Dataset records:
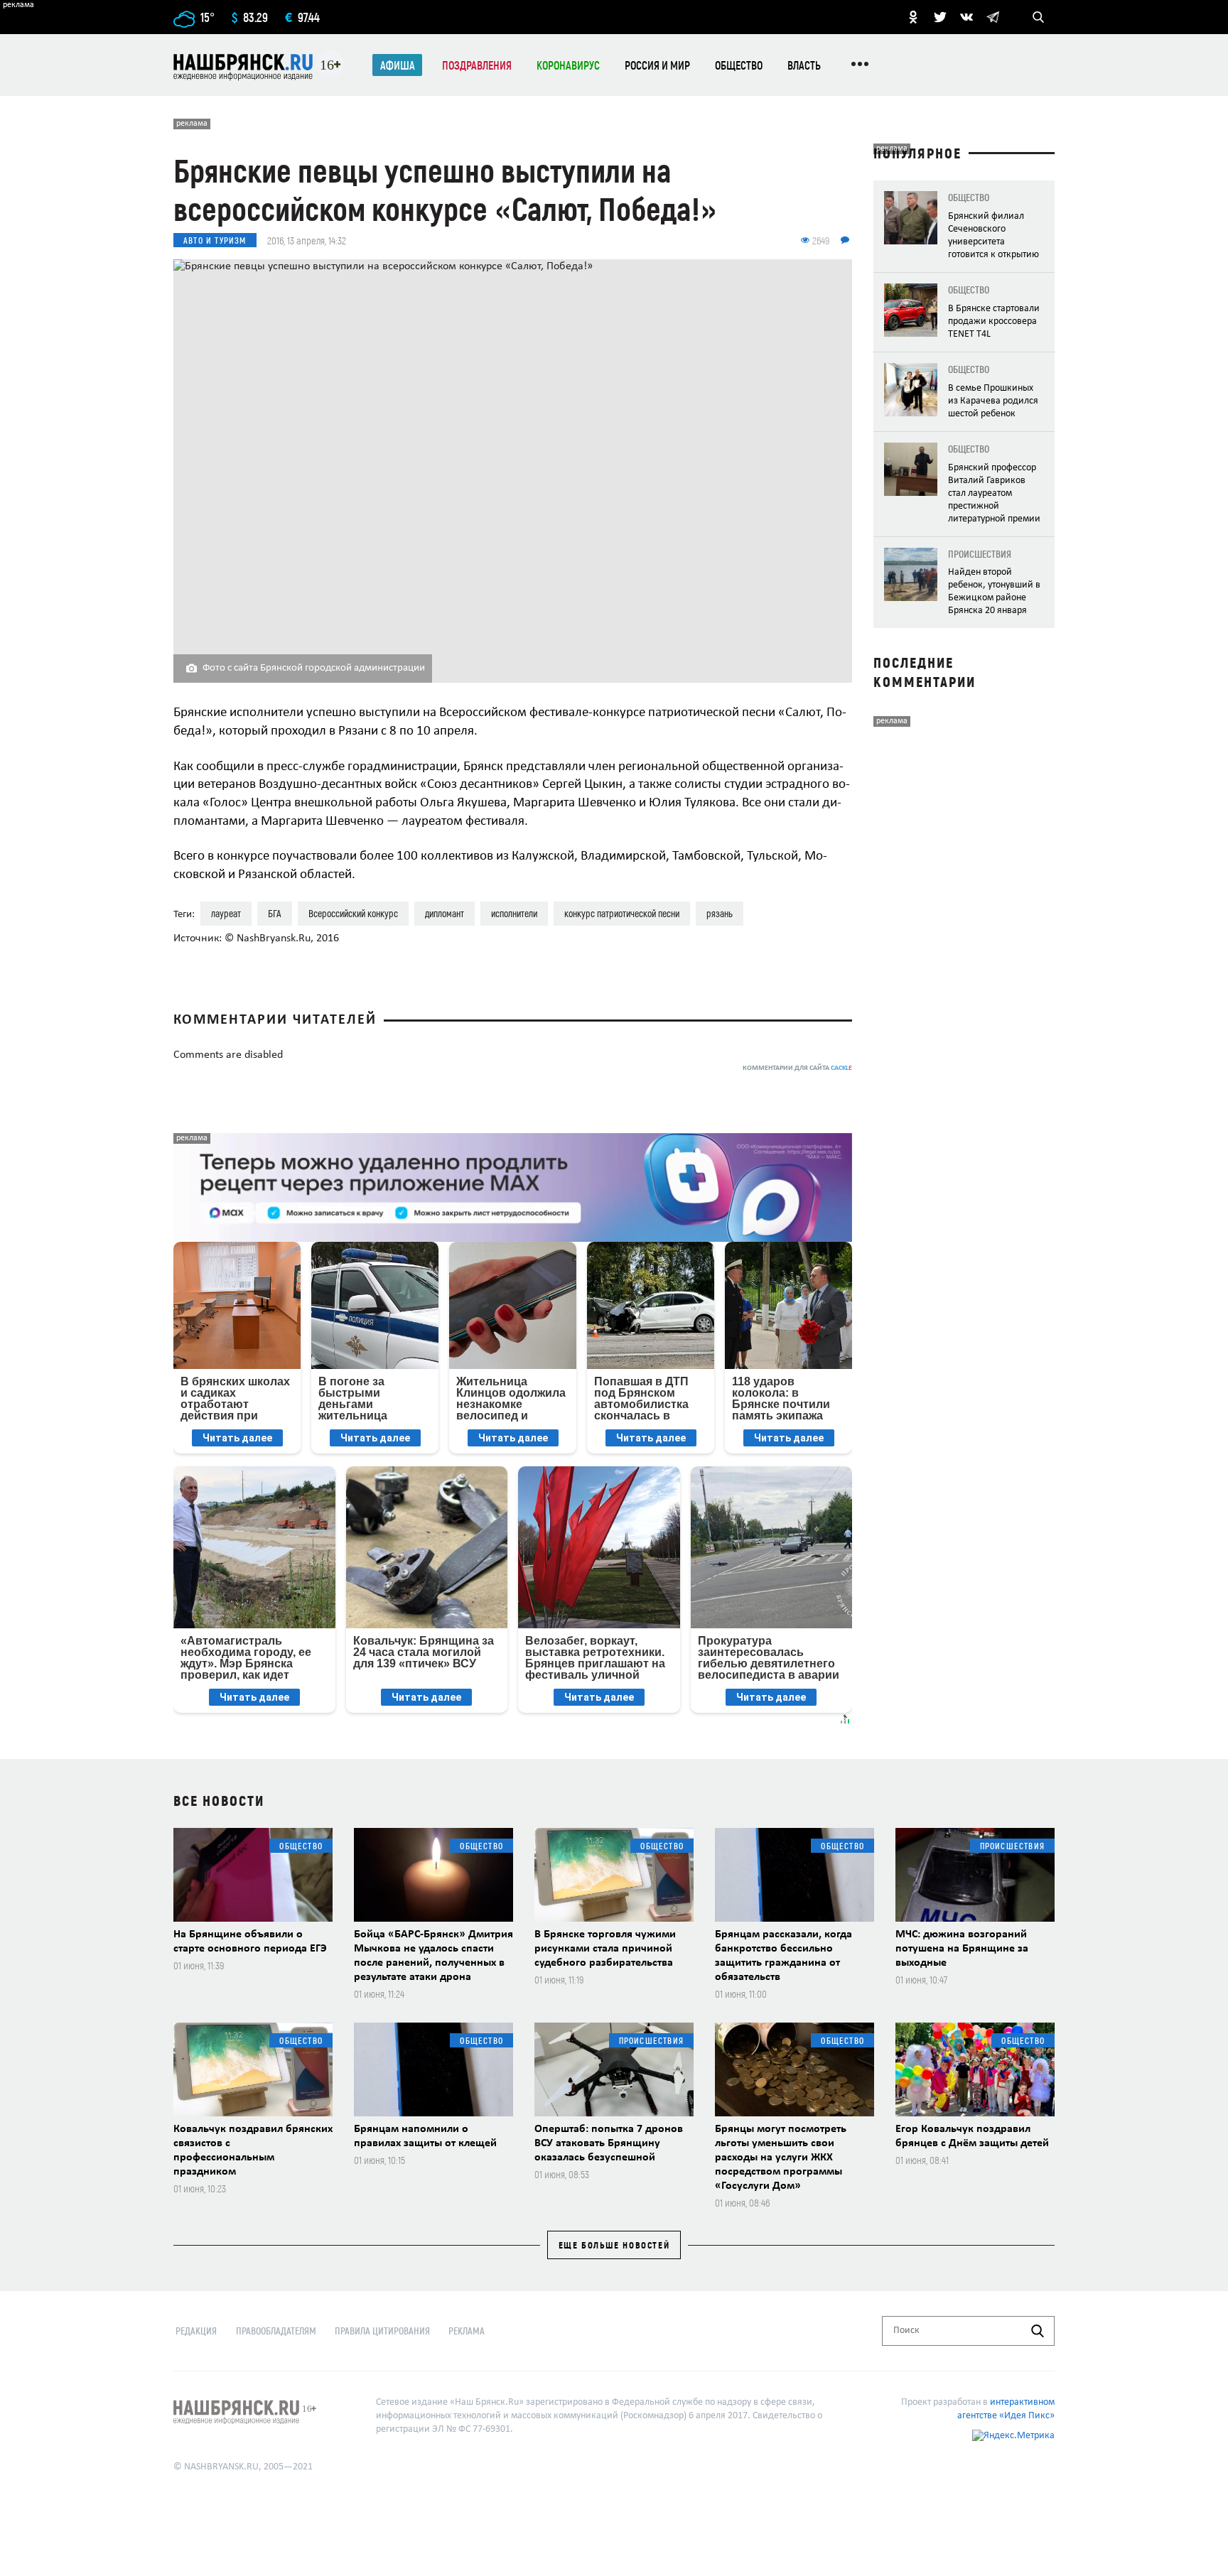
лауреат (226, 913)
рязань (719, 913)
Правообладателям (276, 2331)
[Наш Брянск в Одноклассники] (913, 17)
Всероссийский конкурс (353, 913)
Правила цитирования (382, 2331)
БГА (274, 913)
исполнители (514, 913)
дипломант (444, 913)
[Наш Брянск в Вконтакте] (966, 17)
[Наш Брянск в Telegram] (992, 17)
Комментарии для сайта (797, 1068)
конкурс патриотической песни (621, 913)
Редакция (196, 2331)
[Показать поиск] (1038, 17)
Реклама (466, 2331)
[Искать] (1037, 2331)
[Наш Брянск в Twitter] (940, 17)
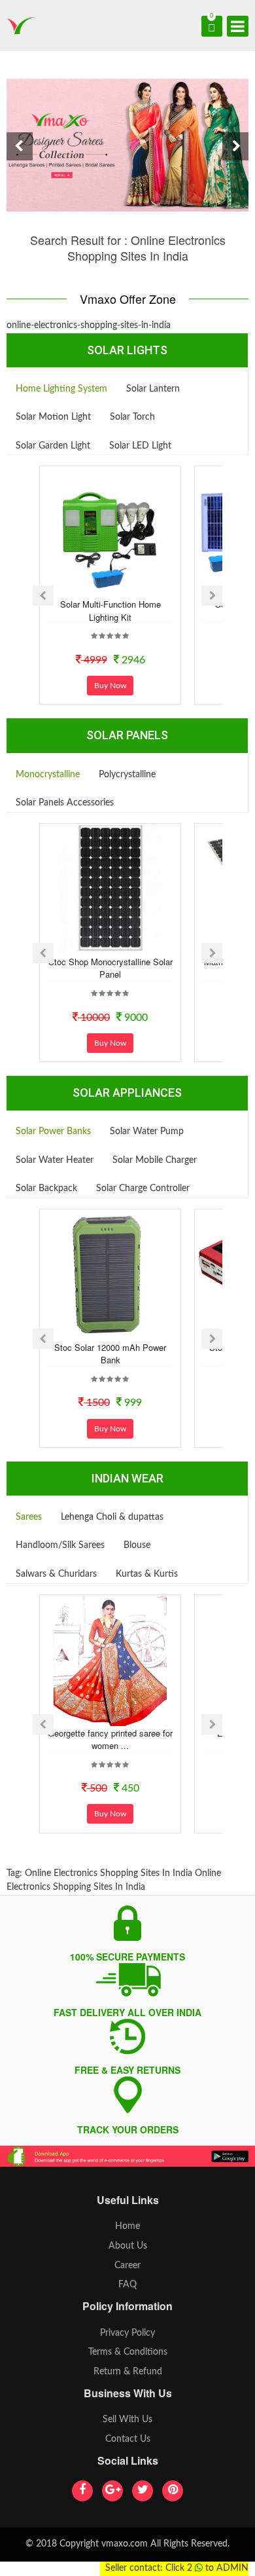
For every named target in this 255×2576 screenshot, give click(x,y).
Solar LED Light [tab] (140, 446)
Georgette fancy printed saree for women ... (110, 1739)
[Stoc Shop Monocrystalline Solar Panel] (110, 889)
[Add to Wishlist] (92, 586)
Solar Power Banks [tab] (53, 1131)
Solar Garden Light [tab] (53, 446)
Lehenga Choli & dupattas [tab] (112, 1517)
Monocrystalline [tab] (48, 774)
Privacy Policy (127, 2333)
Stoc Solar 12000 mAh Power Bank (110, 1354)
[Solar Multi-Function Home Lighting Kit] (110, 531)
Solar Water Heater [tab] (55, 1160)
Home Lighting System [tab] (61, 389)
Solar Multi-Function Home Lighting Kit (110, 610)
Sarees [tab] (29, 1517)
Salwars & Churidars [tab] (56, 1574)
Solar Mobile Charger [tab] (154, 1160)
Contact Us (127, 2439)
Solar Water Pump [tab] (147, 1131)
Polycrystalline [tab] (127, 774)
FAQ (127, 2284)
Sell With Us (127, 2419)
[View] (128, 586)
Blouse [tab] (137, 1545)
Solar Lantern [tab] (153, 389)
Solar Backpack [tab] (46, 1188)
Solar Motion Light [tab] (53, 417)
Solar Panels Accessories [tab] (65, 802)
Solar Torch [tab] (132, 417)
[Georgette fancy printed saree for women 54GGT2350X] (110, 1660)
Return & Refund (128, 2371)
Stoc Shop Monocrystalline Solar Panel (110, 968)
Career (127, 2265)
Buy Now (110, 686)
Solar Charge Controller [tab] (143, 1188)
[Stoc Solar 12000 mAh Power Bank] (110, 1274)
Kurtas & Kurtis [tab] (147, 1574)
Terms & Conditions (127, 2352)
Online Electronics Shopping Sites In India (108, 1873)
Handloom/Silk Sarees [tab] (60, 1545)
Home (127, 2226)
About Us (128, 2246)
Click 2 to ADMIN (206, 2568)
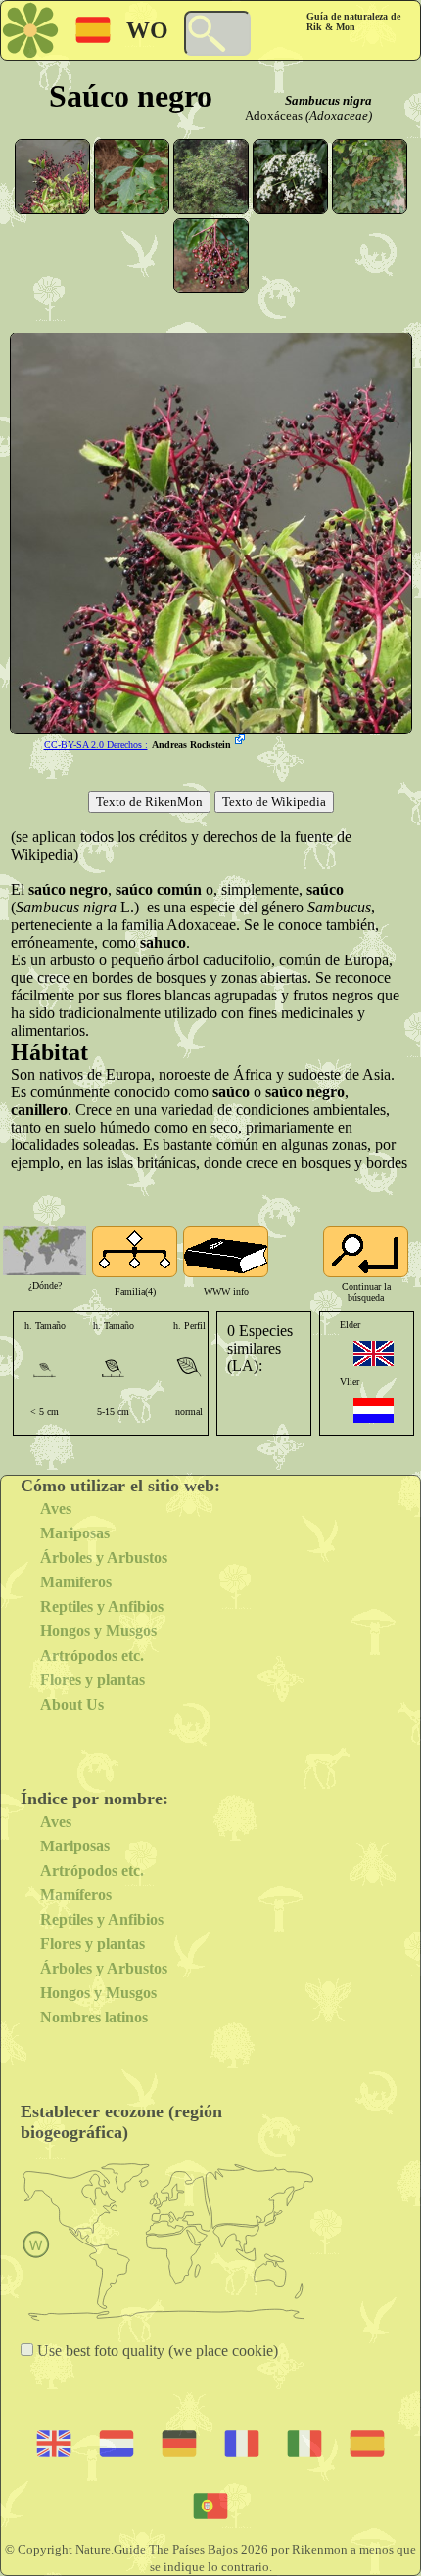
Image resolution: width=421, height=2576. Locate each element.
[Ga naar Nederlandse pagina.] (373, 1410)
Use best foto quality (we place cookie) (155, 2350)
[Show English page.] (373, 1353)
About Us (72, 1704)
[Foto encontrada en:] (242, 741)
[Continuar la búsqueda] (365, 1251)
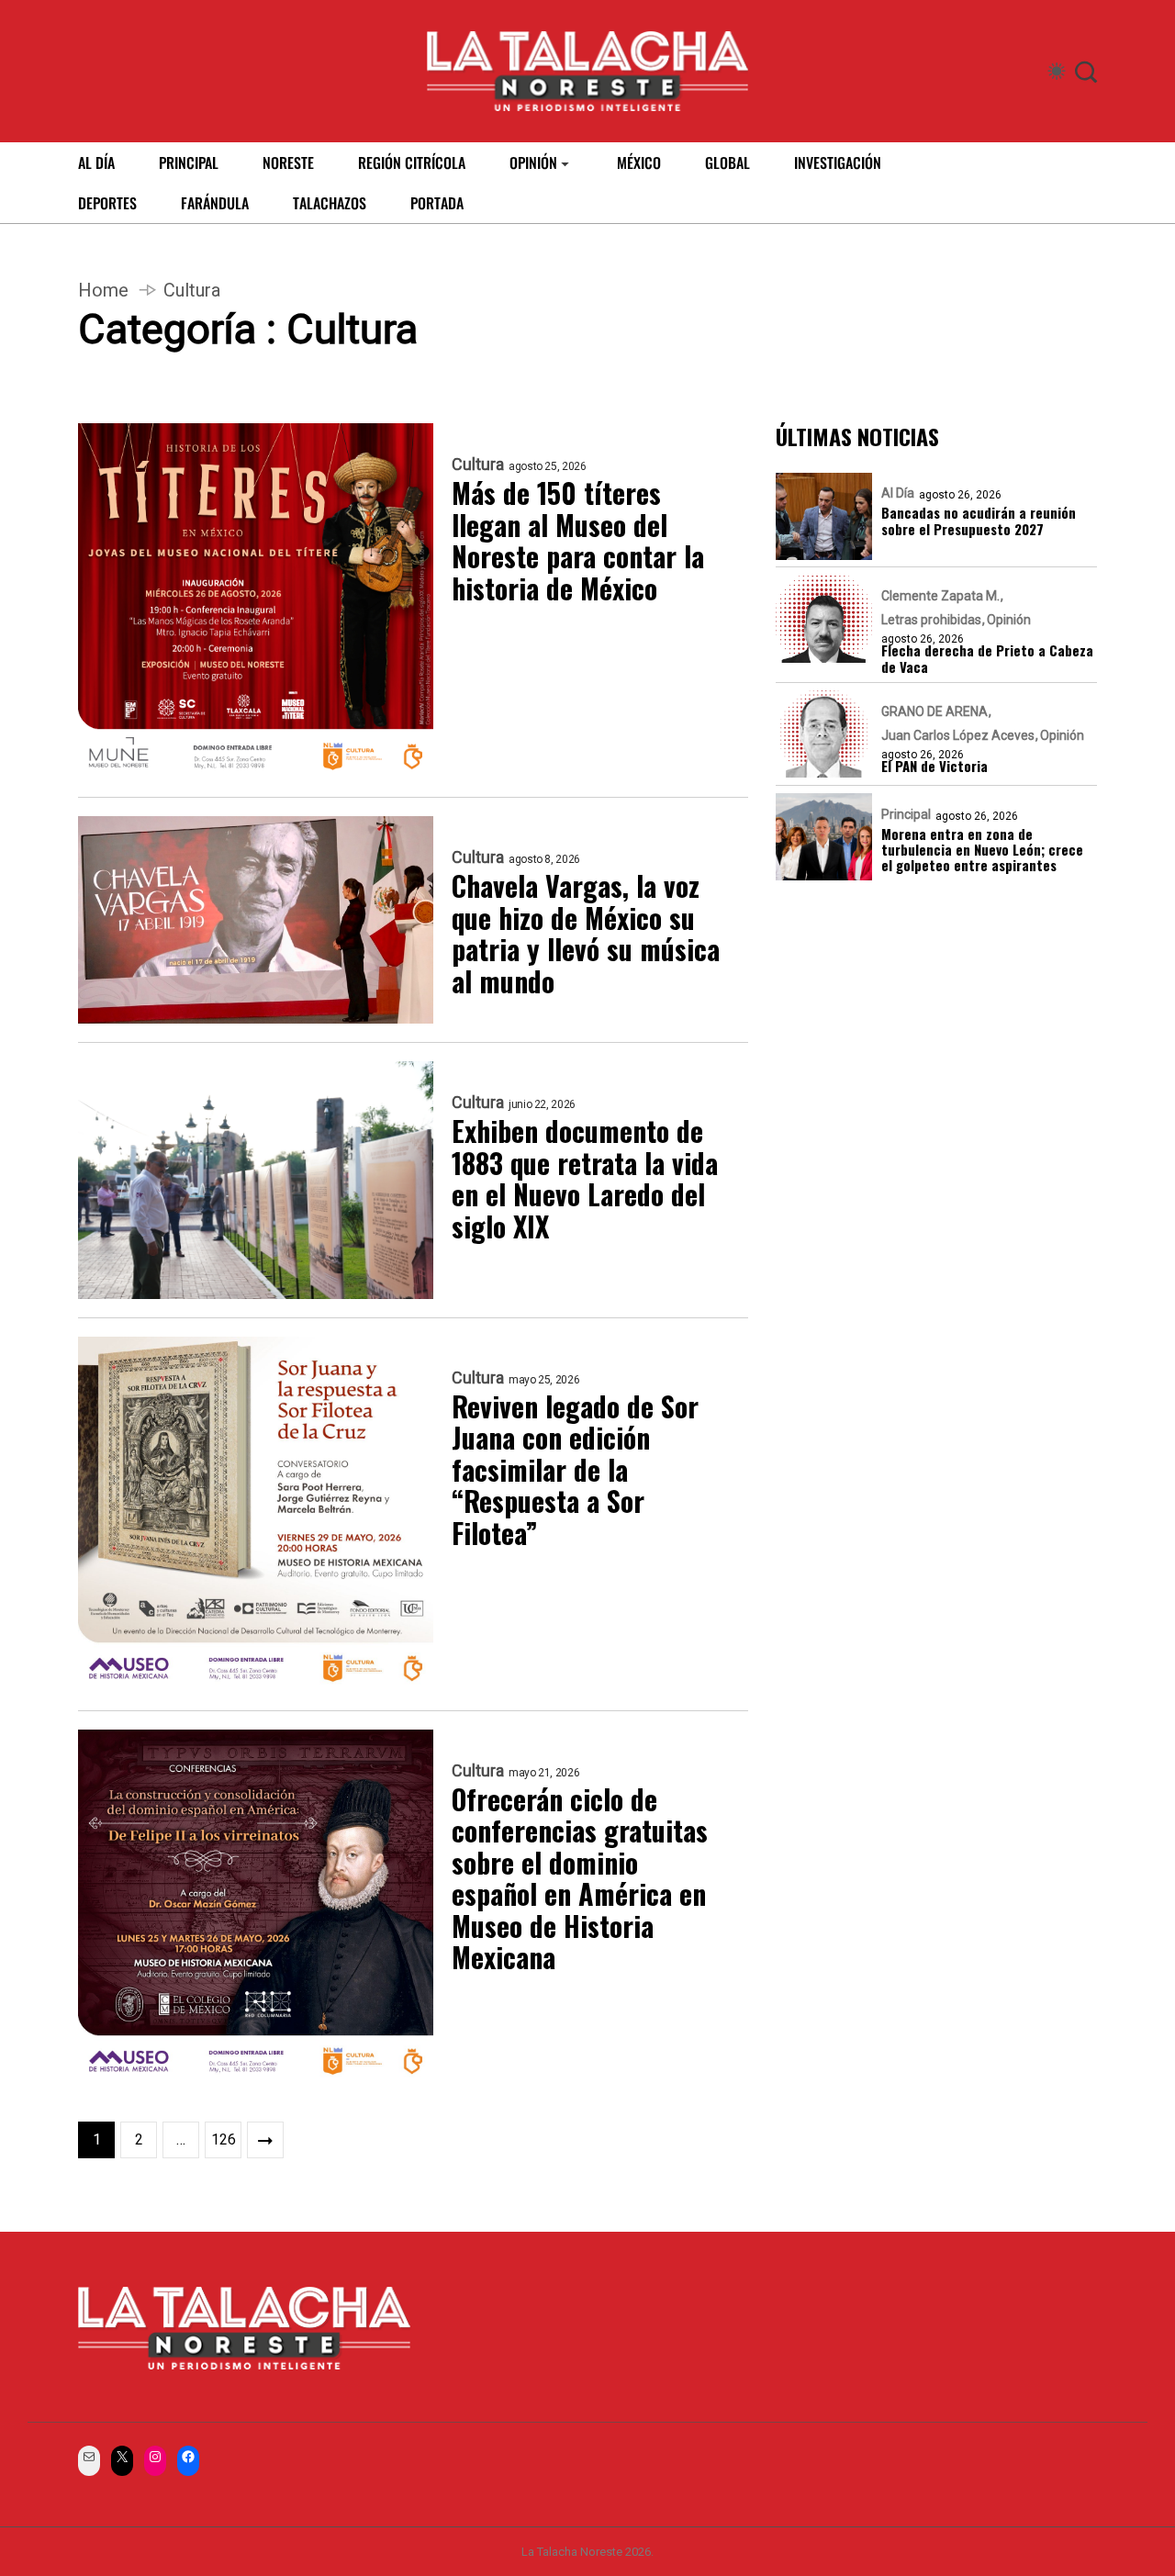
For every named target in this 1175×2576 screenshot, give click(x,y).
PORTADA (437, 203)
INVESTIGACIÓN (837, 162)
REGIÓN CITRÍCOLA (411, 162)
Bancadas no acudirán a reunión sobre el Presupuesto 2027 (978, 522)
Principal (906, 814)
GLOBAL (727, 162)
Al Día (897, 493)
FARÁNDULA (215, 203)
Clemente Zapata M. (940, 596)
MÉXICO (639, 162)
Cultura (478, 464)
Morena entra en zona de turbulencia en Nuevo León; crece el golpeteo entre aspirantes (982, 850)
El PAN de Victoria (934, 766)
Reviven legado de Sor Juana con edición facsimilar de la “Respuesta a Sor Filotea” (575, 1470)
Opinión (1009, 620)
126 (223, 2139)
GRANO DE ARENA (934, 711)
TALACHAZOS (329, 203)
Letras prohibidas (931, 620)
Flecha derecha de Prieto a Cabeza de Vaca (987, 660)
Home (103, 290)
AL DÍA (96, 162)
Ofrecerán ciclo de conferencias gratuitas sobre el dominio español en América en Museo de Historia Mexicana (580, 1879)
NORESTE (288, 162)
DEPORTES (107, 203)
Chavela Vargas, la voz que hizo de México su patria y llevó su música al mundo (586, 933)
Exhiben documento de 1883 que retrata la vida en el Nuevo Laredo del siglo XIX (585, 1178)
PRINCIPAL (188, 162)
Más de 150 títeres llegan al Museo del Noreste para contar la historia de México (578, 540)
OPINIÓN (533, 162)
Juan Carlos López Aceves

> [Assigned task]:
Begin at the line containing "[Continuar la búsqueda] (365, 1251)" and stop at the final line of the data. Retype those lines exactly, without the pictures.

> [Result of the task]:
[Continuar la búsqueda] (365, 1251)
For every named target in this 1175×2576 screenshot, give click(x,y).
PORTADA (437, 203)
INVESTIGACIÓN (837, 162)
REGIÓN CITRÍCOLA (411, 162)
Bancadas no acudirán a reunión sobre el Presupuesto 2027 (978, 522)
Principal (906, 814)
GLOBAL (727, 162)
Al Día (897, 493)
FARÁNDULA (215, 203)
Clemente Zapata M. (940, 596)
MÉXICO (639, 162)
Cultura (478, 464)
Morena entra en zona de turbulencia en Nuevo León; crece el golpeteo entre aspirantes (982, 850)
El PAN de Victoria (934, 766)
Reviven legado de Sor Juana con edición facsimilar de la “Respuesta a Sor Filotea” (575, 1470)
Opinión (1009, 620)
126 (223, 2139)
GRANO DE ARENA (934, 711)
TALACHAZOS (329, 203)
Letras prohibidas (931, 620)
Flecha derecha de Prieto a Cabeza de Vaca (987, 660)
Home (103, 290)
AL DÍA (96, 162)
Ofrecerán ciclo de conferencias gratuitas sobre el dominio español en América en Museo de Historia Mexicana (580, 1879)
NORESTE (288, 162)
DEPORTES (107, 203)
Chavela Vargas, la voz que hizo de México su patria y llevó su música al mundo (586, 933)
Exhiben documento de 1883 que retrata la vida en el Nuevo Laredo del siglo XIX (585, 1178)
PRINCIPAL (188, 162)
Más de 150 títeres llegan al Museo del Noreste para contar la historia de México (578, 540)
OPINIÓN (533, 162)
Juan Carlos López Aceves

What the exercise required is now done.